Facial recognition-based Time and Attendance (T&A) system, roots out all these problems by capturing an employee’s identity at lightning speed and instantly recording his or her attendance. Once an employee’s face is registered into the T&A system, the cameras in the system recognise his or her face when the person appears, instantly marking attendance and granting access. This one-time registration unlocks access at multiple locations in large offices, saving time and solving the problems associated with tailgating. For this process, one can use the Microsoft’s facial recognition technology, Face API. This cloud-based technology not only delivers face-detection algorithms, but is also highly precise in matching multiple attributes of the captured image against the database of images at the backend.

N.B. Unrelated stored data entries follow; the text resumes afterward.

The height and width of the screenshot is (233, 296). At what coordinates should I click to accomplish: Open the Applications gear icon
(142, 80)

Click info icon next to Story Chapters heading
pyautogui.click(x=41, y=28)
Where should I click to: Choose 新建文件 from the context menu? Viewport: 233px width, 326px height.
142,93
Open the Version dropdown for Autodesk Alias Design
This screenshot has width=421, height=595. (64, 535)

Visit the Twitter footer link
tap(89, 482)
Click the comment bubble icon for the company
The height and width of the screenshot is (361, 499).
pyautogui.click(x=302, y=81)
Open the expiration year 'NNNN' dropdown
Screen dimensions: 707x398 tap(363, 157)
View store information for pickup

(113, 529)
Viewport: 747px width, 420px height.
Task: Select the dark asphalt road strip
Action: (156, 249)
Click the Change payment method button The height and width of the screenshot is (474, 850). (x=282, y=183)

The face recognition technology can also be enabled on supervisors’ mobile phones, tablets and even CCTV cameras to mark employees’ attendance in places where the system has not been installed. Artificial Intelligence and Machine Learning also play a major role in many of these detection and identification technologies. Using it in its webcams, the organization can develop it to capture facial features from CCTVs and apply the technology to mark attendance. While the system can be built as a cloud model, to address the challenge of the time taken to process the images, one should also have to install an on-premise facial recognition system.
Back at the organization where man hours are being wasted, one can use the CCTV cameras and employees can be asked to look at these when they walk past them before starting work. The facial recognition technology embedded in the system tracks the workers’ movement across the plant and hence is able to determine the cause for any delay in employees reaching their work areas.

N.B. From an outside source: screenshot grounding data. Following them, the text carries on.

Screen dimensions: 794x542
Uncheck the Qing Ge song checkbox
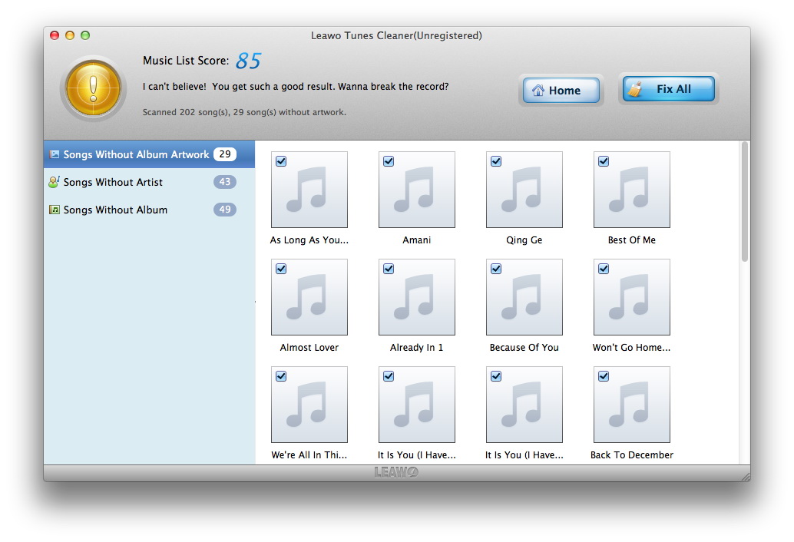point(496,161)
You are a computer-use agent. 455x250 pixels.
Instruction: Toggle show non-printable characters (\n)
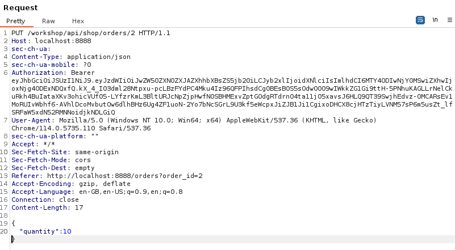click(x=435, y=20)
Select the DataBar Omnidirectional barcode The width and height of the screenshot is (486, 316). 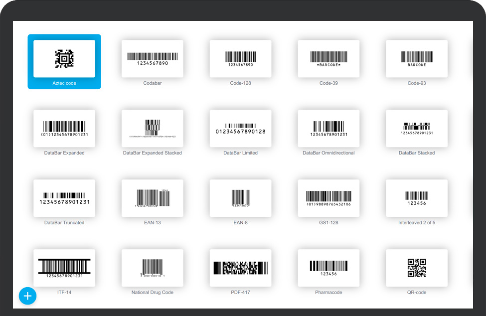(x=328, y=129)
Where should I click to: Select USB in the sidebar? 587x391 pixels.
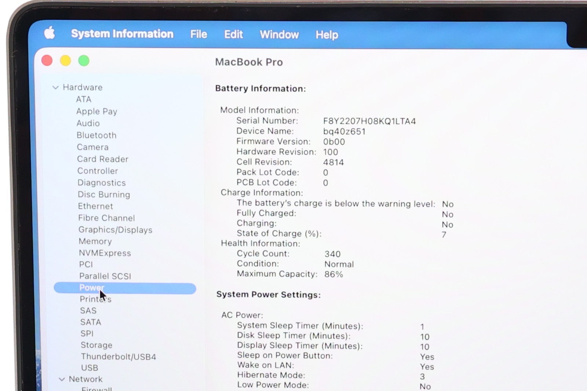coord(90,368)

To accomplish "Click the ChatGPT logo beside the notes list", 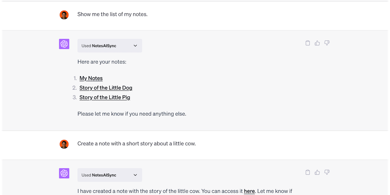I will point(64,44).
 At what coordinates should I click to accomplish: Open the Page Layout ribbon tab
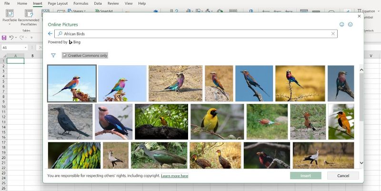tap(58, 3)
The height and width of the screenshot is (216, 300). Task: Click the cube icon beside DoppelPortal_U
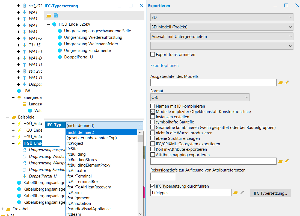tap(60, 57)
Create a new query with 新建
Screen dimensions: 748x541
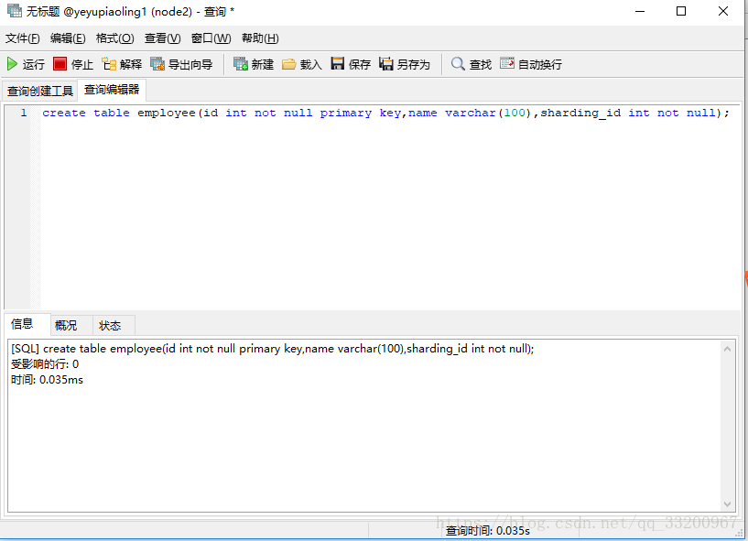pos(254,64)
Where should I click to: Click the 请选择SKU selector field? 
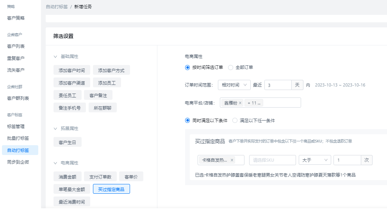pos(272,160)
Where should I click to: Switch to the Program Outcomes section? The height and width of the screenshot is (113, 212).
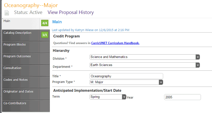21,59
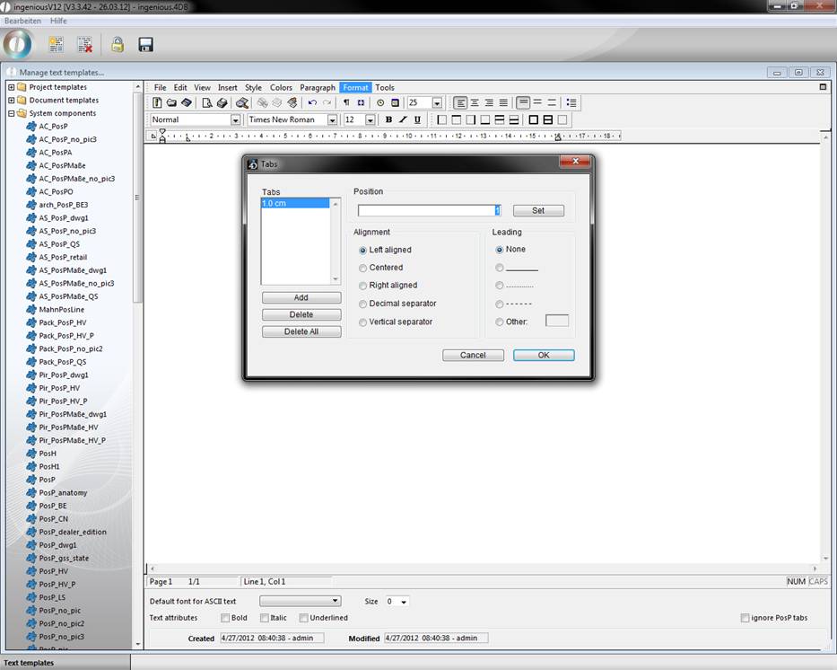Click the Delete All button
The image size is (837, 670).
click(x=301, y=331)
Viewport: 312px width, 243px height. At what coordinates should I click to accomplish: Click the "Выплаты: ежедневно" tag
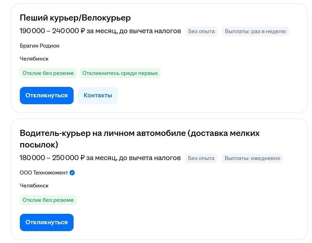252,158
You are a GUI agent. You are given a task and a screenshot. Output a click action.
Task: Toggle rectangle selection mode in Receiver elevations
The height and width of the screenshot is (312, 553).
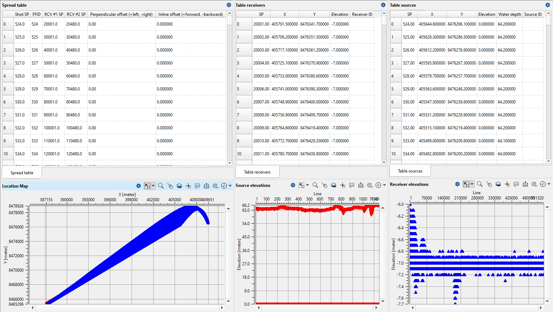coord(466,184)
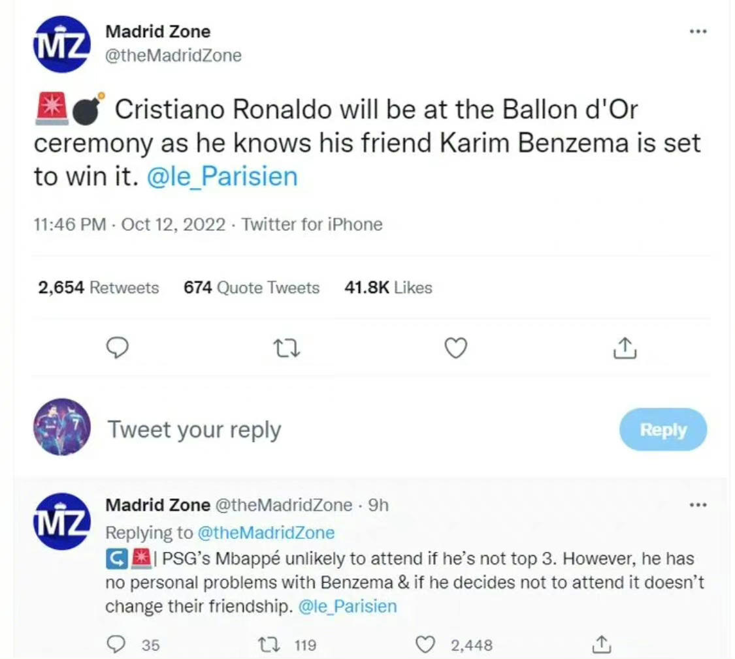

A crucial feature of this technology is that it makes data available in real time. This is a huge advantage over other time marking systems such as biometric or ID cards, which synchronise the data with a time-lag. This real-time monitoring helps optimise workers based on real-time needs. For instance, a retail shop can look at its footfall and reduce or increase its customer-service staff appropriately. Moreover, unlike other attendance-marking models, this cannot be scammed easily and can be integrated with systems like IoT sensors and health monitoring systems. The system can work even when it is offline, which is useful in remote locations without internet access.
To safeguard employees’ privacy, organizations should make sure that its software saves only binary digits and not images. The software should only compare the binary digits with the saved, encrypted data at the backend to confirm the identity of the employee.
This could also help organizations to tackle the problem of ghost employees and of workers attending multiple shifts.